By: Chirag Shah; Shereta Wiley; Sylvie Stacy; Leslie Lundt

In a poster session, researchers sought to understand the evolving continuing medical education (CME) needs of psychiatrists managing patients with tardive dyskinesia (TD). A case-based survey assessed current practice, knowledge, and attitudes of US practicing medical specialists, including psychiatrists, in the management of patients with TD, fielded in May 2018 and the updated in March 2020.

Results were obtained from 213 psychiatrists in 2018 and from 125 psychiatrists in 2020. On average, psychiatrists completing the survey in 2020 had been in practice for 31 years and managed 15 patients per month with TD. Less than half of psychiatrists in both 2018 and 2020 were able to correctly identify the prevalence of TD in patients on maintenance antipsychotics, with many underestimating reported prevalence.

Even though considered the treatment of choice for most patients with TD, respondents reported moderate familiarity with VMAT2 inhibitor therapies for the condition. While there was an increase in the percentage of psychiatrists who would use a VMAT inhibitor in 2020 as compared to 2018 (54% and 44% respectively), a notable percentage (24% of psychiatrists in 2018 and 16% in 2020) would use an anticholinergic to manage TD symptoms despite lacking clinical evidence supporting its use in the management of TD.
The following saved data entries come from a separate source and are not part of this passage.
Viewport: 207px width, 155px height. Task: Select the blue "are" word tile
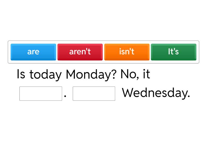(x=33, y=52)
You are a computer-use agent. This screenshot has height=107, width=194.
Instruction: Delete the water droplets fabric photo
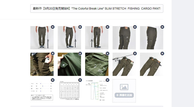tap(108, 54)
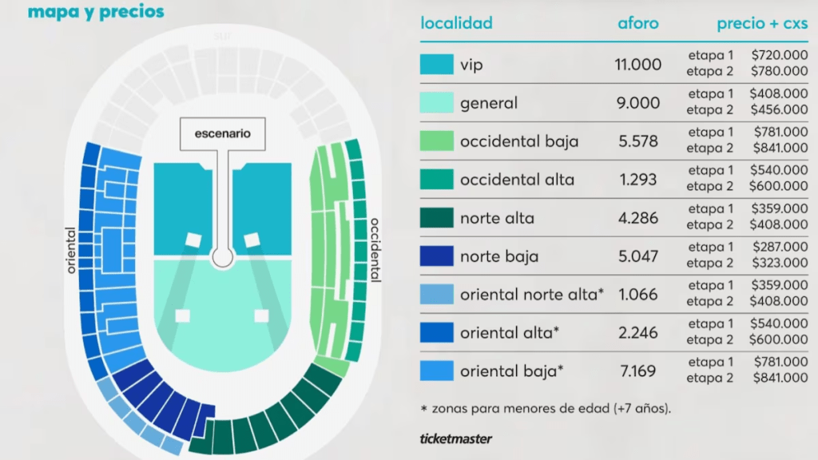
Task: Click the occidental label beside the stadium map
Action: click(375, 249)
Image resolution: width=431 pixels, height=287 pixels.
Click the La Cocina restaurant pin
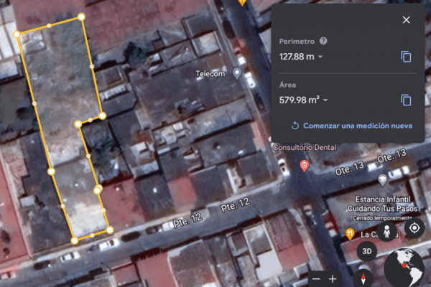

Despite recommendations from APA guidelines and evidence suggesting that anticholinergic drugs may exacerbate dyskinesias, these continue to be used for TD management. The findings support the need for continued CME on TD focused to psychiatrists, specifically including information on TD prevalence, newer treatments for TD, and best approaches to maintain control of underlying psychiatric disorders when managing patients with TD.